Osteoarthritis is the most common and well-known type of arthritis. It’s largely a wear-and-tear form of arthritis that happens as a result of damage to or overuse of a joint, usually over a long period of time. About 30 million Americans have osteoarthritis. You can also have osteoarthritis at the same time as other kinds of arthritis that are inflammation- or immune-related, such as rheumatoid arthritis, gout, psoriatic arthritis, or ankylosing spondylitis.
How Osteoarthritis Affects Your Joints
In osteoarthritis, the cartilage — the smooth, rubbery connective tissue on the end of bones that cushions the joint, helping bones move smoothly and easily — wears down until the bones are painfully rubbing against each other. This cartilage breakdown also causes the bones in the joint to undergo changes, including the appearance of bone spurs. Bone spurs are bony projections that develop alone the edges of bones in the joints, also knowns as osteophytes. Tendons, ligaments, and muscles are also affected and there can be inflammation in the joint.
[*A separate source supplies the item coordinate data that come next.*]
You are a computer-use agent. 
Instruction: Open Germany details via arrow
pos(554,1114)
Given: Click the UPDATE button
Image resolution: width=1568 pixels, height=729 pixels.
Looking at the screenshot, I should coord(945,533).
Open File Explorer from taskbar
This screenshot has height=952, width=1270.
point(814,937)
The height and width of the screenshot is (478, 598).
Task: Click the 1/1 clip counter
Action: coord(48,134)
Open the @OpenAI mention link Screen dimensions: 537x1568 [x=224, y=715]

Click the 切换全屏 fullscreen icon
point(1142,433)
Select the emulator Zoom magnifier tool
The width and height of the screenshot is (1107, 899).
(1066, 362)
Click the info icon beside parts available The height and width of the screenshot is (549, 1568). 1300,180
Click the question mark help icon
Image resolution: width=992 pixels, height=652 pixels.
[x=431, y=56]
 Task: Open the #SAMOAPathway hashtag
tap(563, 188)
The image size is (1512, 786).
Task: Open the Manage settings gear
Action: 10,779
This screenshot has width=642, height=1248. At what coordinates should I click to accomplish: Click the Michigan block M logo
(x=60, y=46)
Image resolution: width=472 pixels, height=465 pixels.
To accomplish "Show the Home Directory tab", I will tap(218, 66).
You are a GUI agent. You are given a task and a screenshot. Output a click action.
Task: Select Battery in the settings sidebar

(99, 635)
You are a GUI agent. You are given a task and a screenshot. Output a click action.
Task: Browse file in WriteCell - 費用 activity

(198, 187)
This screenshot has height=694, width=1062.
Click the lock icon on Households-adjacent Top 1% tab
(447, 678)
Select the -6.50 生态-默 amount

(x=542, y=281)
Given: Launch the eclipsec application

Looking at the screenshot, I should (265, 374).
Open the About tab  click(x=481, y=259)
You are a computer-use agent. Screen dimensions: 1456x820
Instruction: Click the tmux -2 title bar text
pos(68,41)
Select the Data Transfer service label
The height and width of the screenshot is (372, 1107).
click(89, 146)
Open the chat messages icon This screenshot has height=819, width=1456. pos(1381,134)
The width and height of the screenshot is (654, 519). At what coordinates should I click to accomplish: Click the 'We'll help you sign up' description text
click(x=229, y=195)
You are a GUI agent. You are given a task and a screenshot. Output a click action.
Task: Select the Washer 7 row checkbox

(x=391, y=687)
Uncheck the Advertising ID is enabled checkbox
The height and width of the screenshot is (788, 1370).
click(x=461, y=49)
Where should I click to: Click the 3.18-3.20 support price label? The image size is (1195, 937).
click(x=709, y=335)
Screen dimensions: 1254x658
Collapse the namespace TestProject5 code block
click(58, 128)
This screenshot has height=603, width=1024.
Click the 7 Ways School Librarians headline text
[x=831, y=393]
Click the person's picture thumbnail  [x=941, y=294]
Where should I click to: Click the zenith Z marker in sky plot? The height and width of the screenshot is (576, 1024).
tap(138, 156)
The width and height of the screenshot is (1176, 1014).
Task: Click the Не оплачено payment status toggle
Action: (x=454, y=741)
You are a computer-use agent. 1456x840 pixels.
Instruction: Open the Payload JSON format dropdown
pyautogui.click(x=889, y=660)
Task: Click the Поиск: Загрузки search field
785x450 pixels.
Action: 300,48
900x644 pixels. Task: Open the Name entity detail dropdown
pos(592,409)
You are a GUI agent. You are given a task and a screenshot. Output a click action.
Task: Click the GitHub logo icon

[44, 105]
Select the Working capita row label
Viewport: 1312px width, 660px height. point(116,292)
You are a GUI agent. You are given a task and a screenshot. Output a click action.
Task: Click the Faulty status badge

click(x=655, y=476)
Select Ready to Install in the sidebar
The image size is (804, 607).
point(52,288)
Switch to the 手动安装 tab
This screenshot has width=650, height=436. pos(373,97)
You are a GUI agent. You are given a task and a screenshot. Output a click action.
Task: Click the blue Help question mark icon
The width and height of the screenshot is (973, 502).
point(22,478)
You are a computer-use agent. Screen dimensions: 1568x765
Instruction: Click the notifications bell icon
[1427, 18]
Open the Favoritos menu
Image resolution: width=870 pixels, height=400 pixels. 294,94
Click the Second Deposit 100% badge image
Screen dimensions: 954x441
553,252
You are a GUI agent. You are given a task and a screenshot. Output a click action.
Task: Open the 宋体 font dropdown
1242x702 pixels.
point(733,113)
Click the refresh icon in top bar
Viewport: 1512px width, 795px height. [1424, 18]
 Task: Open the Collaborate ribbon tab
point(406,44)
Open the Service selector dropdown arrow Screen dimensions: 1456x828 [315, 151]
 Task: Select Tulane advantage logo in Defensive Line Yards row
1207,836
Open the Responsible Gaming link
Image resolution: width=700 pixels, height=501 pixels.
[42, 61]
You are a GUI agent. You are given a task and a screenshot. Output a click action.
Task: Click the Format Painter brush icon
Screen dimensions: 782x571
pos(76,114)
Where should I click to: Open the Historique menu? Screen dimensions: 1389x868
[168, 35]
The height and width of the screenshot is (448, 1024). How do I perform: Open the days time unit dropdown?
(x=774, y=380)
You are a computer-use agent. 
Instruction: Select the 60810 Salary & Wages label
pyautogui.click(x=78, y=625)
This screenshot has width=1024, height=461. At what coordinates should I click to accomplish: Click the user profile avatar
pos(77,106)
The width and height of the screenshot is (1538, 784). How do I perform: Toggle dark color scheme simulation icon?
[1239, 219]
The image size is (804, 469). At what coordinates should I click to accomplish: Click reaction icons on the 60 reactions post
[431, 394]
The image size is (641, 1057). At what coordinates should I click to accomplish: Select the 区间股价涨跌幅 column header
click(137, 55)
“OA isn’t just about the cartilage,” says Lisa A. Mandl, MD, MPH, a rheumatologist at Hospital for Special Surgery in New York City, who specializes in the treatment of rheumatoid arthritis, psoriatic arthritis, ankylosing spondylitis, and osteoarthritis. “It is a disease of the whole joint. The ligaments are weak, the tendons are frayed, the muscles are weak.” This generally happens slowly and worsens over time. Weight-bearing joints like the hips, knees, and spine are most vulnerable to osteoarthritis. Other common spots are the hands, wrists, and shoulders.
Osteoarthritis is often thought to be “less serious” than autoimmune forms of arthritis like rheumatoid arthritis. While that may be the case to a certain extent (the systemic inflammation an autoimmune illness like RA can impact organs and systems throughout your body), OA can take a significant toll on how you feel and function. In fact, according to a new study, published in the journal Arthritis & Rheumatology, the “disease burden” is similar among OA and RA patients at the time of diagnosis; but six months into treatment, RA patients often tend fare better. This may be because RA has many disease-modifying drug options, while OA’s treatments tend to focus more on symptom management.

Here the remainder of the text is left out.